### WRITTEN PROBLEM
Rewrite the items below, switching every occurrence of "How do I perform" to "How can I carry out" and leaving everything else unchanged.

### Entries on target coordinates
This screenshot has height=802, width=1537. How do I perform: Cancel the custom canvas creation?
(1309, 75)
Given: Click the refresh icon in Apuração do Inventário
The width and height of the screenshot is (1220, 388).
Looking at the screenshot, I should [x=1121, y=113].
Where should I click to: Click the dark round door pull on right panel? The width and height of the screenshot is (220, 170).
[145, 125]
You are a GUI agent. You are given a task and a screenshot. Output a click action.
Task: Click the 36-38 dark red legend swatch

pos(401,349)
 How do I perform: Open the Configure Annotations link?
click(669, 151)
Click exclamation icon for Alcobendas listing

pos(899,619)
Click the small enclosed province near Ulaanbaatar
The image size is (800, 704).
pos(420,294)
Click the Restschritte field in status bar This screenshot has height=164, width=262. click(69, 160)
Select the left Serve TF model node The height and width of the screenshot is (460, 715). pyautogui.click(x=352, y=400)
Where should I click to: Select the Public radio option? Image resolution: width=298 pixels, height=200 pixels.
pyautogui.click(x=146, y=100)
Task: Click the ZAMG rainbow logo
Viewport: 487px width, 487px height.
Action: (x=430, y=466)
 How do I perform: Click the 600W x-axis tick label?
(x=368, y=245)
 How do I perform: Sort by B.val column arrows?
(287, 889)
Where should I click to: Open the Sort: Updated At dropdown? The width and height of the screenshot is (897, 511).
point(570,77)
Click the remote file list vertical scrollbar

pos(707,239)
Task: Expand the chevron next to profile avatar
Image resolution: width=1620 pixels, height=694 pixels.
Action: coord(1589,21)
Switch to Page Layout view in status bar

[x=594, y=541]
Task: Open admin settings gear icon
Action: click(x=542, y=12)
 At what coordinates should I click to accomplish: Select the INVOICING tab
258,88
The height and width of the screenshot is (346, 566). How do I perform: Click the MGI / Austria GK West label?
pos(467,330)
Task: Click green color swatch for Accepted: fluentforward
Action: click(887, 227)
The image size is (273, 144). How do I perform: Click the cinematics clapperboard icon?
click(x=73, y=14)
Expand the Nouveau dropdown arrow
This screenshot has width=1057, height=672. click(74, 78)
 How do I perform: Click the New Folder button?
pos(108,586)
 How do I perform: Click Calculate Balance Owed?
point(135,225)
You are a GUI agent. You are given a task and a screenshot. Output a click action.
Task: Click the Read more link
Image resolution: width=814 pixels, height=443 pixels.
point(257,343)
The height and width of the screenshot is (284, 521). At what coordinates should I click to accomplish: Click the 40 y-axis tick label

### SOLVED PROBLEM
This screenshot has height=802, width=1537. How can I carry out: Cancel the custom canvas creation?
(1309, 75)
Given: Click the refresh icon in Apuração do Inventário
The width and height of the screenshot is (1220, 388).
Looking at the screenshot, I should [x=1121, y=113].
Where should I click to: Click the dark round door pull on right panel? The width and height of the screenshot is (220, 170).
[145, 125]
You are a GUI agent. You are given a task and a screenshot. Output a click action.
Task: Click the 36-38 dark red legend swatch

pos(401,349)
 How can I carry out: Open the Configure Annotations link?
click(669, 151)
Click exclamation icon for Alcobendas listing

pos(899,619)
Click the small enclosed province near Ulaanbaatar
The image size is (800, 704).
pos(420,294)
Click the Restschritte field in status bar This screenshot has height=164, width=262. click(69, 160)
Select the left Serve TF model node The height and width of the screenshot is (460, 715). pyautogui.click(x=352, y=400)
Where should I click to: Select the Public radio option? Image resolution: width=298 pixels, height=200 pixels.
pyautogui.click(x=146, y=100)
Task: Click the ZAMG rainbow logo
Viewport: 487px width, 487px height.
Action: (x=430, y=466)
 How can I carry out: Click the 600W x-axis tick label?
(x=368, y=245)
 How can I carry out: Sort by B.val column arrows?
(287, 889)
Where should I click to: Open the Sort: Updated At dropdown? The width and height of the screenshot is (897, 511).
point(570,77)
Click the remote file list vertical scrollbar

pos(707,239)
Task: Expand the chevron next to profile avatar
Image resolution: width=1620 pixels, height=694 pixels.
Action: coord(1589,21)
Switch to Page Layout view in status bar

[x=594, y=541]
Task: Open admin settings gear icon
Action: click(x=542, y=12)
 At what coordinates should I click to accomplish: Select the INVOICING tab
258,88
The height and width of the screenshot is (346, 566). How can I carry out: Click the MGI / Austria GK West label?
pos(467,330)
Task: Click green color swatch for Accepted: fluentforward
Action: click(887, 227)
The image size is (273, 144). How can I carry out: Click the cinematics clapperboard icon?
click(x=73, y=14)
Expand the Nouveau dropdown arrow
This screenshot has width=1057, height=672. click(74, 78)
 How can I carry out: Click the New Folder button?
pos(108,586)
 How can I carry out: Click Calculate Balance Owed?
point(135,225)
You are a GUI agent. You are given a task and a screenshot. Output a click action.
Task: Click the Read more link
Image resolution: width=814 pixels, height=443 pixels.
point(257,343)
The height and width of the screenshot is (284, 521). At what coordinates should I click to accomplish: Click the 40 y-axis tick label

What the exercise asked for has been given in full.